Stored data entries
▬▬▬▬▬▬

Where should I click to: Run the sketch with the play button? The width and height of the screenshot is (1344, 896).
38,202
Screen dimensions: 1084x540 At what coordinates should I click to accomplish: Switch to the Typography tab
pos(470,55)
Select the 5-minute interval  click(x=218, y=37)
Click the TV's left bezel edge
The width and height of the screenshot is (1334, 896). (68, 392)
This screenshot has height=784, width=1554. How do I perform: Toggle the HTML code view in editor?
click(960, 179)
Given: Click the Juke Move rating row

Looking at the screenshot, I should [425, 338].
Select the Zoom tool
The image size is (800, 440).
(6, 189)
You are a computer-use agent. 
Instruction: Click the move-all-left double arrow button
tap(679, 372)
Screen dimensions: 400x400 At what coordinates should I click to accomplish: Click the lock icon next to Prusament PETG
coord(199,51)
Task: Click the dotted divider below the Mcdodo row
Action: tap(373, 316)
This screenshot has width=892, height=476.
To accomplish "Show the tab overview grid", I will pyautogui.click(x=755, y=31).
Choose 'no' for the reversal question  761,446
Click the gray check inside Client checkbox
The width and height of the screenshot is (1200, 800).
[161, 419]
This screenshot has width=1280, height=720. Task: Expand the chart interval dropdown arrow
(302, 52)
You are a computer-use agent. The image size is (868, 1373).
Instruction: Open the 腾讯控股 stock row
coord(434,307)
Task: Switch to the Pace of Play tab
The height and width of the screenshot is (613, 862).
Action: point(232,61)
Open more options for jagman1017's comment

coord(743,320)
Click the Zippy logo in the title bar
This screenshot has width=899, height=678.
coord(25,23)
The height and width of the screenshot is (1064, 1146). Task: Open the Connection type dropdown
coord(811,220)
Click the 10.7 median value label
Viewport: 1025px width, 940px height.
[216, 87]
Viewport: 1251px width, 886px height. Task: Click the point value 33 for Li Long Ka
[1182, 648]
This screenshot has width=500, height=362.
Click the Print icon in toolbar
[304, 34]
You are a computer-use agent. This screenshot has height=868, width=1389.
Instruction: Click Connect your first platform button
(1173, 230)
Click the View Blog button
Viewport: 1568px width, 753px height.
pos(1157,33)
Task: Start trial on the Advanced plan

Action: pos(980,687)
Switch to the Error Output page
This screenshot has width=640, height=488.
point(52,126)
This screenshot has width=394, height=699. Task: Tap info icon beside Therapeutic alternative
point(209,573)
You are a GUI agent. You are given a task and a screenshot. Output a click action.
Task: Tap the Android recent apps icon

▬▬▬▬▬▬

Find the word "agent" in the entries above and gather every line that holds it.

You are a computer-use agent. 
You are a computer-use agent. The image size is (868, 1373).
You are a computer-use agent. This screenshot has height=868, width=1389.
You are a GUI agent. You are given a task and a screenshot. Output a click action.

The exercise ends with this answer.